**Objectives**.
1. Check the three statements below against the Andrew Wilson biography that follows. For each, answer yes or no and quote the words of the biography that decide it. (a) Wilson boarded at Clifton College from January 1969 to summer 1977. (b) Wilson became a foreign correspondent for TV-am in November 1991. (c) From 2007 to 2016, Wilson presented the channel's early evening coverage on weekdays.
2. Transcribe the part of the Andrew Wilson biography below that opens with the words containing "Wilson has three" and closes with "University of Oxford.".
3. Write the next part of the Andrew Wilson biography below, starting after its last sentence.

**Text block**.
- Born: 14 November 1960 (age 65) England
- Education: Clifton College, Bristol (independent boarding school) University of Sheffield
- Occupations: Journalist, television presenter
- Known for: Sky News presenter Fmr. Sky News Washington Correspondent Fmr. Sky News Middle East Correspondent Fmr. Sky News Moscow Correspondent Fmr. TV-am South Africa Correspondent Former TV-am Asia Correspondent Journalist & news presenter

= Andrew Wilson (presenter) =

British news reporter (born 1960)

Andrew Machell Wilson (born 14 November 1960) is a former Sky News presenter. He was based at Sky News Centre in West London. Since his live reporting of the fall of the Berlin Wall in 1989, he has extensive international reporting experience, having covered almost every major conflict around the world, from Kuwait to Bosnia, and from Haiti to Chechnya. He was a correspondent for TV-am in Hong Kong and Johannesburg, and at Sky News was a correspondent in Moscow, Jerusalem and Washington, winning international awards for his coverage from all three postings. Between 2007 and 2016, he regularly presented the channel's early evening coverage from 5pm to 7pm on Friday to Sunday.

==Early life==
Wilson was born on 14 November 1960.

==Education==
Wilson was educated at the Preparatory School, Lower School and Upper School of Clifton College, a boarding independent school for boys in the suburb of Clifton in the port city of Bristol in South West England, boarding at the school from January 1969 – summer 1977, first at Matthews' House, then at Poole's House and finally at School House, followed by the University of Sheffield. After leaving Clifton College, he was awarded a Scholarship to RMA Sandhurst.

Wilson has three step-brothers who also attended Clifton College: the first, Gustave Terence Alexander, who was at the school from January 1957 to summer 1966, and later studied at Peterhouse at the University of Cambridge and the Polytechnic of Central London (since renamed the University of Westminster); the second, Nicholas Stephen Alexander, from September 1958 to April 1968, who later studied Psychology at the University of Birmingham, followed by Manchester Polytechnic (since renamed Manchester Metropolitan University); and the third, Ian Crighton Alexander, from September 1965 to summer 1974, who later studied Modern Languages at Wadham College at the University of Oxford.

==Life and career==
After leaving university, Wilson briefly became an officer in the British Army. He joined TV-am, the breakfast television franchise holder, becoming Midlands and then Scotland Correspondent for the broadcaster. He became a foreign correspondent for TV-am in November 1989, and reported live from the scene as the Berlin Wall was demolished, following the collapse of East Germany. In 1991, he reported from Kuwait City on the retreating armies of Saddam Hussein. He also reported from Hong Kong and South Africa.

**Provided material**.
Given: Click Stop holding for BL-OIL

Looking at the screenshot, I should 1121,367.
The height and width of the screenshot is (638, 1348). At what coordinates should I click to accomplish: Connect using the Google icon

**Outputs for the tasks**.
1.
(a) Yes: "boarding at the school from January 1969 – summer 1977"
(b) No: "He became a foreign correspondent for TV-am in November 1989"
(c) No: "from 5pm to 7pm on Friday to Sunday"

2.
Wilson has three step-brothers who also attended Clifton College: the first, Gustave Terence Alexander, who was at the school from January 1957 to summer 1966, and later studied at Peterhouse at the University of Cambridge and the Polytechnic of Central London (since renamed the University of Westminster); the second, Nicholas Stephen Alexander, from September 1958 to April 1968, who later studied Psychology at the University of Birmingham, followed by Manchester Polytechnic (since renamed Manchester Metropolitan University); and the third, Ian Crighton Alexander, from September 1965 to summer 1974, who later studied Modern Languages at Wadham College at the University of Oxford.

3.
In 1993, Wilson joined Sky News as a reporter. He reported from Bosnia, the Middle East, across Europe, Africa and in Perth, Australia. In 1998, he became Sky News Moscow Correspondent, covering the war in Chechnya. He was also part of the award-winning Sky News team that advanced in 1999 from Macedonia into Kosovo alongside the KFOR troops, and he reported on Boris Yeltsin's resignation on Millennium night. In January 2001, he became Sky News Middle East Correspondent, based in Jerusalem, and was with the first wave of Western reporters to cross overland into Kabul in 2001. He became Sky News US Correspondent in 2004, reporting from locations across the United States on the run-up to, and outcome of, the US Presidential Election. In December 2004, on special assignment to South East Asia, he fronted Sky news coverage in Thailand of the aftermath of the Indian Ocean earthquake and tsunami, and in 2005 reported live on the destructive power of Hurricane Katrina from a Mississippi motel room.

In April 2005, Wilson presented a two-part Sky documentary programme entitled Last Days of the Nazis, shown on Sky One, which assessed Hitler's final moments.

In autumn 2007, Wilson became a news presenter at Sky News Centre in London, presenting Sky News at 5 at weekends. Since then, he has continued to travel on overseas assignments to present important international news stories, fronting Sky's Afghan coverage from Helmand Province, the uprising in Burma, the Russian invasion of Georgia and the Libya conflict from Ajdabiya. He returned to the United States in 2008 and 2012 to cover the US Presidential Elections, reporting live from locations across the country, as he conducted in-depth interviews with numerous voters, politicians and election pollsters on the most salient issues of the respective campaigns.

In 2011, Wilson became one of a handful of broadcast journalists (from Sky News, BBC News and ITV News) who became mentors for journalists entering broadcasting, saying that it had become a "different world" for them, and that he wanted to offer help as "the notion of apprenticeship seems to be disappearing from newsrooms and staff seem to have less time for those coming up behind them".

He left Sky News in July 2016.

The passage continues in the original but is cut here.